SSE shares closed down around 80p in response to the update, slightly more than the 61.8p implied by going ex- the final dividend. That may have reflected reports that over-emphasised a slowing in profits growth on the energy supply side. Waffle by the chief executive didn't help either: "The early months of this new financial year have again demonstrated the breadth and depth of the issues that need to be managed as we aim to fulfil our core purpose of providing the energy people need in a reliable and sustainable way" - which could be interpreted as being a bit challenged.

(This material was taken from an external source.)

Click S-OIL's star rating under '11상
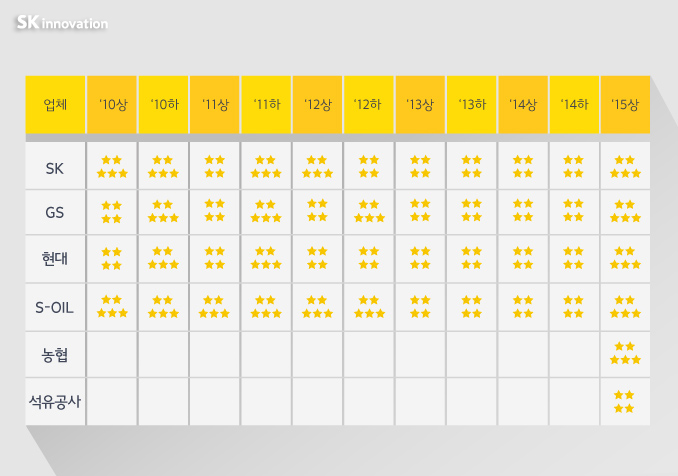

Yet like-for-like operating figures appear overall good: on the wholesale side of the business, total electricity output from gas- and oil-fired power stations rose from 2.19 to 2.42 terawatt hours (TWh), despite coal-fired output slumping from 1.79 to 0.41TWh. Total electricity from renewables rose from 1.62 to 2.20Twh and gas production assets were marginally ahead. The retail side has slipped slightly, with accounts down from 8.58 to 8.49 million over the latest quarter, so switching suppliers is having some effect - but SSE has lately made efforts to improve its pricing structure and website .

A new generator is virtually complete at Ferrybridge in West Yorkshire; eight onshore wind farms are under construction; the Scottish Beauly-to-Denny replacement transmission line is complete; and smart meters are being installed for retail customers (in anticipation of the CMA). These examples show the need for substantial ongoing investment, expected to total about £5.5 billion (net of about £1 billion disposals) over four years to March 2018. It is a factor that can deter investors who prefer exposure to firms with stronger net cash flow - i.e. potential for shareholder returns - however it looks well-discounted in the share price already.

A comforting tuck-away

While SSE may not excite, its combination of attractive yield and undemanding P/E make it useful as a portfolio building-block - the business enjoying a robust financial profile, supplying essential needs. It should be resilient against major current risks in the financial system, such as a rise in US interest rates, Chinese wobbles or further trouble in the eurozone.